What is being asked
Scan the entries below and give the number of lines containing "output", with no accompanying words.
** Opening Given entries block **
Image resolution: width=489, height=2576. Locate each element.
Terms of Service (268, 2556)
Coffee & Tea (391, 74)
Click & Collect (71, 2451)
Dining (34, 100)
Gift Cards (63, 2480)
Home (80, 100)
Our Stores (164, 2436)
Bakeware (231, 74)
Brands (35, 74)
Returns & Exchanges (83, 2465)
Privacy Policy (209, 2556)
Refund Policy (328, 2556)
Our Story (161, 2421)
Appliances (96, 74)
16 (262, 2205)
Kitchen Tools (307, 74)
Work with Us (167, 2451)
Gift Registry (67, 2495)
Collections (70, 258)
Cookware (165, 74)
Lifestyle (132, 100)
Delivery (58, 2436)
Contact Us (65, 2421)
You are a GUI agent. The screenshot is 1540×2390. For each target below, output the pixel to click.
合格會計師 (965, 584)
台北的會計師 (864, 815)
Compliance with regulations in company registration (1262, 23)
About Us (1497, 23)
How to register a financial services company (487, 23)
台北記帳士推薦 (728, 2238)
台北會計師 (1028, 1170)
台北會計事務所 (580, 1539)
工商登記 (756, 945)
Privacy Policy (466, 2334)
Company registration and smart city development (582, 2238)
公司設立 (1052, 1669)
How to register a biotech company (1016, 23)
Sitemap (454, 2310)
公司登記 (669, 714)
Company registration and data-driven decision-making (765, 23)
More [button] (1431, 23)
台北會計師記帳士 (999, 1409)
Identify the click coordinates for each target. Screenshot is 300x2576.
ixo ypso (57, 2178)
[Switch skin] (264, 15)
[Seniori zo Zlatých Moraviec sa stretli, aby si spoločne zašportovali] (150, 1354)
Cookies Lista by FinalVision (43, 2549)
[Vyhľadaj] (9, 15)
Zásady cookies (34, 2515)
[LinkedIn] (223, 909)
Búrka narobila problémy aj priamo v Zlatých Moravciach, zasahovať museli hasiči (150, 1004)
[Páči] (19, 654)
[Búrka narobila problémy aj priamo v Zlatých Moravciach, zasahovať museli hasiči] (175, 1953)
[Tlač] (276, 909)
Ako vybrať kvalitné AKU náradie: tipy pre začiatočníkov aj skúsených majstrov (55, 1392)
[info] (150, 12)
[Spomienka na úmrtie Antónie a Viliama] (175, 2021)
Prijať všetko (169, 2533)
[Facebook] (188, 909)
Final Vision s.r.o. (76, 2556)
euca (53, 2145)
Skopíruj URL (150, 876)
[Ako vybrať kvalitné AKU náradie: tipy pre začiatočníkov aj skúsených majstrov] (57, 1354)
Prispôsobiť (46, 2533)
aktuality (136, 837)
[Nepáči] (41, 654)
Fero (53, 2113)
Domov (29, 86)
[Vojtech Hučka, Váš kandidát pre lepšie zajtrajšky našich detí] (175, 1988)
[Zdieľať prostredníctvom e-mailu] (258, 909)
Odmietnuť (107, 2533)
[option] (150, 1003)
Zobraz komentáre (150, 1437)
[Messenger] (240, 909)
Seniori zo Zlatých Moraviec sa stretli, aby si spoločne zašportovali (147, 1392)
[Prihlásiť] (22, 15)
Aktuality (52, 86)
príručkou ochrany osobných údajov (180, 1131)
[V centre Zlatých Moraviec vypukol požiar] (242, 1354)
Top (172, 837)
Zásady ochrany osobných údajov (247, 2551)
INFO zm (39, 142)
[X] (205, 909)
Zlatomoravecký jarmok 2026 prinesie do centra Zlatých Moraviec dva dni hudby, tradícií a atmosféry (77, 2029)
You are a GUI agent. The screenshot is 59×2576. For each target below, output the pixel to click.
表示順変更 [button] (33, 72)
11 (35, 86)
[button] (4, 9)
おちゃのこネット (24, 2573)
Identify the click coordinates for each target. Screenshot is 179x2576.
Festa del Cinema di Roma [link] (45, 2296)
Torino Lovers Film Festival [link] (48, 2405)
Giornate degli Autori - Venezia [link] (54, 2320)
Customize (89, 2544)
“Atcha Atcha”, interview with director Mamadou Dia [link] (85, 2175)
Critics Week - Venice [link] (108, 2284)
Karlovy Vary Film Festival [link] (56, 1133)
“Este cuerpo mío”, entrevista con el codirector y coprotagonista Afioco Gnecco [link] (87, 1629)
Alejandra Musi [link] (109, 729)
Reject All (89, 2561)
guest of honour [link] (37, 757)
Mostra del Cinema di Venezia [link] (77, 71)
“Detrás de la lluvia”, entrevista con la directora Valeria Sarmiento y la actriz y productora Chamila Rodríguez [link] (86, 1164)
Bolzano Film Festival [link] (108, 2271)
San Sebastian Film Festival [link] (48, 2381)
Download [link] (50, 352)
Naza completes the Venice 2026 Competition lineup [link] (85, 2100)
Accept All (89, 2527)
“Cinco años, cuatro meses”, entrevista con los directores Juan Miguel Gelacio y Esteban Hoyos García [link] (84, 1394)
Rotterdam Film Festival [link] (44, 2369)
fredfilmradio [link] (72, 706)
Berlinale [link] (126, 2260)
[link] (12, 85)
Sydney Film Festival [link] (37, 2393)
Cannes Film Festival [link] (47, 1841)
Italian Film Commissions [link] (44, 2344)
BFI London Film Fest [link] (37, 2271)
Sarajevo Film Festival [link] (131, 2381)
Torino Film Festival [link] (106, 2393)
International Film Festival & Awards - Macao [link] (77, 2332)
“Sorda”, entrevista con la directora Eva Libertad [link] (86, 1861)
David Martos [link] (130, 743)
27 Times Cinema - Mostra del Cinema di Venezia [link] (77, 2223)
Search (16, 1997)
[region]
** Closing Given entries block **
Answer section
2